A resistance to the flow of heat across the interface between liquid helium and a solid. A temperature difference is required to drive heat from a solid into liquid helium, or vice versa; the temperature discontinuity occurs right at the interface. The Kapitza resistance, discovered by P. L. Kapitza, is defined in the equation below,
In principle, the measured Kapitza resistance should be easily understood. In liquid helium and solids (such as copper), heat is carried by phonons, which are thermal-equilibrium sound waves with frequencies in the gigahertz to terahertz region. The acoustic impedance of helium and solids can differ by up to 1000 times, which means that the phonons mostly reflect at the boundary, like an echo from a cliff face.
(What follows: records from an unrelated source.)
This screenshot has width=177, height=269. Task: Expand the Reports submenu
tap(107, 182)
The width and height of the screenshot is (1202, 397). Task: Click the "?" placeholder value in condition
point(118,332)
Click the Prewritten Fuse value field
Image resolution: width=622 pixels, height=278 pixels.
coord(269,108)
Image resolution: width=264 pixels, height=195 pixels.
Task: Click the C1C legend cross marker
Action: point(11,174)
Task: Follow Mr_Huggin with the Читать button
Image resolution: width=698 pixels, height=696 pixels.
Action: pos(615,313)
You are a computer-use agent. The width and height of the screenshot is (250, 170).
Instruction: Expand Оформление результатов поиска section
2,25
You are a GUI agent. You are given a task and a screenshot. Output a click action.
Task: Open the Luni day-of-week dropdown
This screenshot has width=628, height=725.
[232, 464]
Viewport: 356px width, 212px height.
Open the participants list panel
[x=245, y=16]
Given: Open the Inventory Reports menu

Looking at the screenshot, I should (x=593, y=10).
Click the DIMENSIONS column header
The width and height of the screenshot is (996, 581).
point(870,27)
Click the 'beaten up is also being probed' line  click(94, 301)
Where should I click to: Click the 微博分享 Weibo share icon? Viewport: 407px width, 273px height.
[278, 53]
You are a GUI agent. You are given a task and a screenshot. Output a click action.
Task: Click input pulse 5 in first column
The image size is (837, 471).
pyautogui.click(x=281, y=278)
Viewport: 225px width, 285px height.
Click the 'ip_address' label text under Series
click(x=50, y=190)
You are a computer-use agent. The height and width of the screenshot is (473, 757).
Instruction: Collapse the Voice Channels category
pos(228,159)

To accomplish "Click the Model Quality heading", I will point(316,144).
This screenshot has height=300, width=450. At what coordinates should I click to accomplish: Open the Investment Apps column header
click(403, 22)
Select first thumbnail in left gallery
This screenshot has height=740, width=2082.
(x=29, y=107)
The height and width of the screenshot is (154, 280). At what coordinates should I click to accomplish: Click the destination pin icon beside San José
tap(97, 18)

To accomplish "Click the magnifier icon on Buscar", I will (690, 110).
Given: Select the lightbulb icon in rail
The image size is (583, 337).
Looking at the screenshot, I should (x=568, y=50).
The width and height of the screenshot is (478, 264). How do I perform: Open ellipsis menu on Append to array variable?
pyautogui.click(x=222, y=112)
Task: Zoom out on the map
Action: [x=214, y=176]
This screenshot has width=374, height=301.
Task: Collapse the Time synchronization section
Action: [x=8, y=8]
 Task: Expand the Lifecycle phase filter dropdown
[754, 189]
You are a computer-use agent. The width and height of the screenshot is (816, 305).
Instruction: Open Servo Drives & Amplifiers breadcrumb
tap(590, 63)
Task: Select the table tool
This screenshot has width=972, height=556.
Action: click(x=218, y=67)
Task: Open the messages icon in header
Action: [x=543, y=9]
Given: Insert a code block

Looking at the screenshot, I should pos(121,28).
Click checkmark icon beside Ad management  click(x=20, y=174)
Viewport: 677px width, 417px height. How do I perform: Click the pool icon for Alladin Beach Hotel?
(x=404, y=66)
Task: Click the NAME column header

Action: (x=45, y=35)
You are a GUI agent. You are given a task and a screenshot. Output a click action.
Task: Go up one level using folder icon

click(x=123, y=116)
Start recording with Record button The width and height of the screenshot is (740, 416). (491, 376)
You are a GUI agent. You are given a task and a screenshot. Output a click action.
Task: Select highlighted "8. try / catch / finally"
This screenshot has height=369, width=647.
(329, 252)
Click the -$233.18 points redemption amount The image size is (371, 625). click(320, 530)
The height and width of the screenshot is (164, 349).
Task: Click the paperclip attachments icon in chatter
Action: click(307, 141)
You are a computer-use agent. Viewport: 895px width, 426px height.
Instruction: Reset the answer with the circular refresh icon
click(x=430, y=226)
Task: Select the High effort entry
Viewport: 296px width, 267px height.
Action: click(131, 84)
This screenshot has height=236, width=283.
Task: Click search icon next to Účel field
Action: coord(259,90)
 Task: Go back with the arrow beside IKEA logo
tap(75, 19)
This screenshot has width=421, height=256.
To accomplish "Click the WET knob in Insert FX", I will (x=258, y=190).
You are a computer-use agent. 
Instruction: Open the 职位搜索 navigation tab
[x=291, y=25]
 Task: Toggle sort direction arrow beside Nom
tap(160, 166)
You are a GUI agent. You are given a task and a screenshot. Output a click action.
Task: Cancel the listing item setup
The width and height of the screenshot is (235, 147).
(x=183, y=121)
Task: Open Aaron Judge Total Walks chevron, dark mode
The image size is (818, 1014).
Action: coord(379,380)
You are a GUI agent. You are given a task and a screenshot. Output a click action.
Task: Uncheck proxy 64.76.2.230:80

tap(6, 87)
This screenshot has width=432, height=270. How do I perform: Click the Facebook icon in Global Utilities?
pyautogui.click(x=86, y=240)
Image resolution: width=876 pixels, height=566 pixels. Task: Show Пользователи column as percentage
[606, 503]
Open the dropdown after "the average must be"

This property together with the fact that the number of phonons dies away very rapidly at low temperatures means that at about 1 K there are few phonons to carry heat and even fewer get across the interface. The prediction is that the Kapitza resistance at the interface is comparable to the thermal resistance of a 10-m (30-ft) length of copper with the same cross section. See Acoustic impedance, Phonon, Quantum acoustics
The reality is that above 0.1 K and below 0.01 K (10 mK) more heat is driven by a temperature difference than is predicted. Above 0.1 K this is now understood to be a result of imperfections such as defects and impurities at the interface, which scatter the phonons and allow greater transmission. See Crystal defects
The enormous interest in ultralow-temperature (below 10 mK) research generated by the invention of the dilution refrigerator and the discovery of superfluidity in liquid helium-3 (3He) below 0.9 mK also regenerated interest in Kapitza resistance, because heat exchange between liquid helium and solids was important for both the dilution refrigerator and superfluidity research. An ingenious technique was invented to overcome the enormous Kapitza resistance at 1 mK: The solid is powdered, and the powder is packed and sintered to a spongelike structure to enhance the surface area. In this way a 1-cm3 (0.06-in.3) chamber can contain up to 1 m2 (10 ft2) of interface area between the solid and the liquid helium.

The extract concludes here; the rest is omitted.